This judgment has wide and important implications both for the protection of those who share the Claimant’s gender critical beliefs – and the interrelationship with the protections for trans people under the EqA10 – and more generally for the scope of the protected characteristic of belief under the EqA10.

In relation to the relationship between the protections for people with gender critical beliefs and trans people, the effect of the EAT’s judgment is that the protections against discrimination and harassment conferred by the Equality Act 2010 will apply both to gender critical beliefs and to other protected characteristics which are likely to provide protection for trans people in most circumstances (see footnote 1 of the EAT’s judgment). Consequently, gratuitous use of language in the workplace that someone in either group might reasonably find offensive could be unlawful harassment – for example, calling someone with gender critical beliefs a ‘terf’ or a ‘bigot’, or not using a trans person’s preferred pronouns for no good reason. But respectful discussion or debate is unlikely to be unlawful and those holding opposing beliefs must tolerate each other, even if they find each other’s beliefs offensive: as the EAT emphasised, the role of courts and tribunals in relation to these issues is not to decide which beliefs are more acceptable, but to remain neutral and ensure ‘that groups opposed to one another tolerate each other’.

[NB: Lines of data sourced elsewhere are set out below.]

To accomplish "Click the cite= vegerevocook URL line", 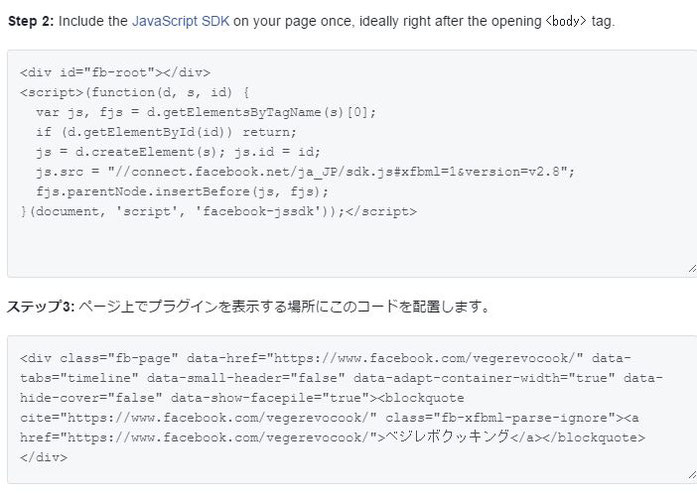I will (329, 418).
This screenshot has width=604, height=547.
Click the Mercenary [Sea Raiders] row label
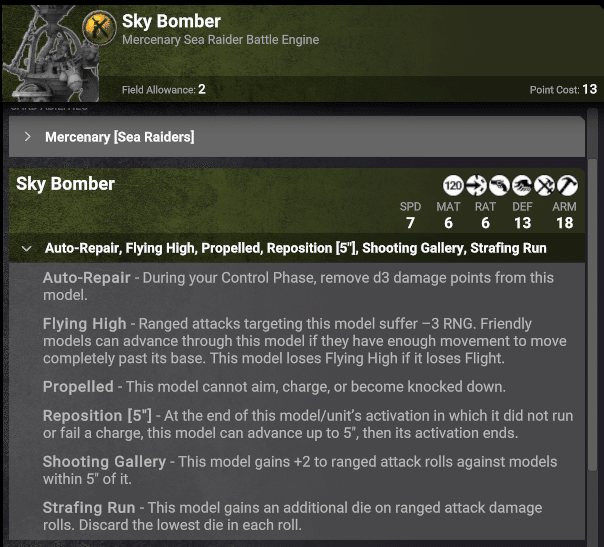[120, 137]
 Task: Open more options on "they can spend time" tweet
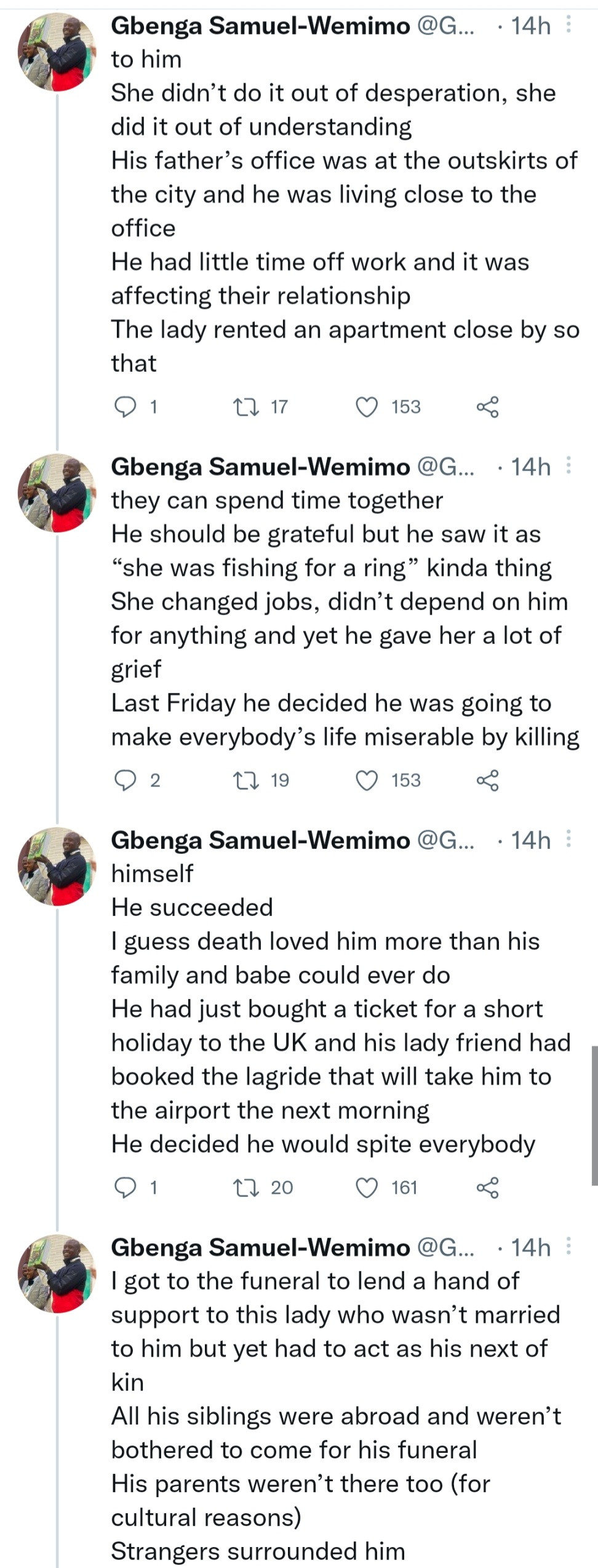pyautogui.click(x=568, y=467)
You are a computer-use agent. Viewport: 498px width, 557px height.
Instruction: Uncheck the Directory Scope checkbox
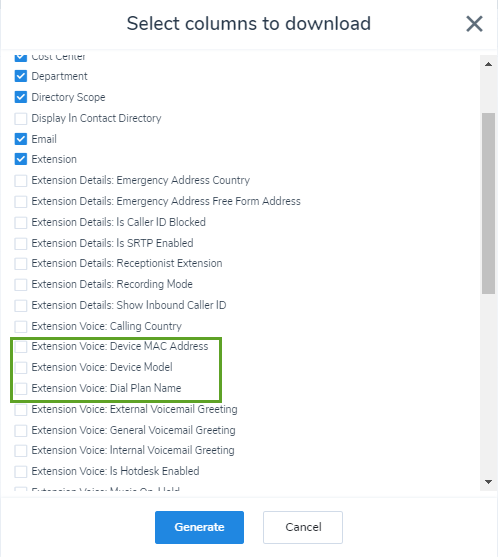pyautogui.click(x=21, y=97)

Whether any particular expression of beliefs on either side amounts to unlawful discrimination or harassment in any given situation will always be a highly fact-sensitive question. But, in general, expressing gender critical beliefs at work as part of a respectful discussion or where relevant to the circumstances, or outside work as part of the public debate about these issues, is likely to be lawful. Employers who take action against employees for doing so therefore risk a finding of unlawful discrimination or harassment: although the EAT does not quite spell it out, it is clearly implicit that whether or not adverse treatment of someone with gender critical views amounts to unlawful discrimination or harassment is likely in most cases to be the other side of the same coin as whether the way in which they express or manifest their belief is itself unlawful harassment/discrimination or otherwise adversely impacts on their work to an extent that the employer’s action is a justified restriction on their Article 9 and/or 10 rights. That is consistent with the recent judgment of the Underhill LJ in Page v NHS Trust Development Authority [2021] EWCA Civ 255: if the particular manifestation or expression of the belief itself constitutes unlawful harassment/discrimination or otherwise adversely impacts on the employee’s work such that the employer’s actions are a justified restriction on their freedom of belief and/or expression, then the reason for the treatment is likely to be ‘properly separable’ from the belief; conversely, if the particular manifestation or expression is not itself unlawful harassment/discrimination and does not otherwise adversely impact on the employee’s work to an extent which justifies the restriction, then it is unlikely to be ‘properly sparable’ and the employer’s actions are therefore likely to be ‘because of’ or ‘related to’ the belief and so constitute unlawful discrimination/harassment.

More generally, the EAT’s judgment in this case strongly emphasises the broad scope of beliefs that are protected by EqA10, s10 and the narrowness of the enquiry in which Tribunals should engage. Six-day inquisitions into a person’s beliefs of the kind that occurred in this case should be a thing of the past.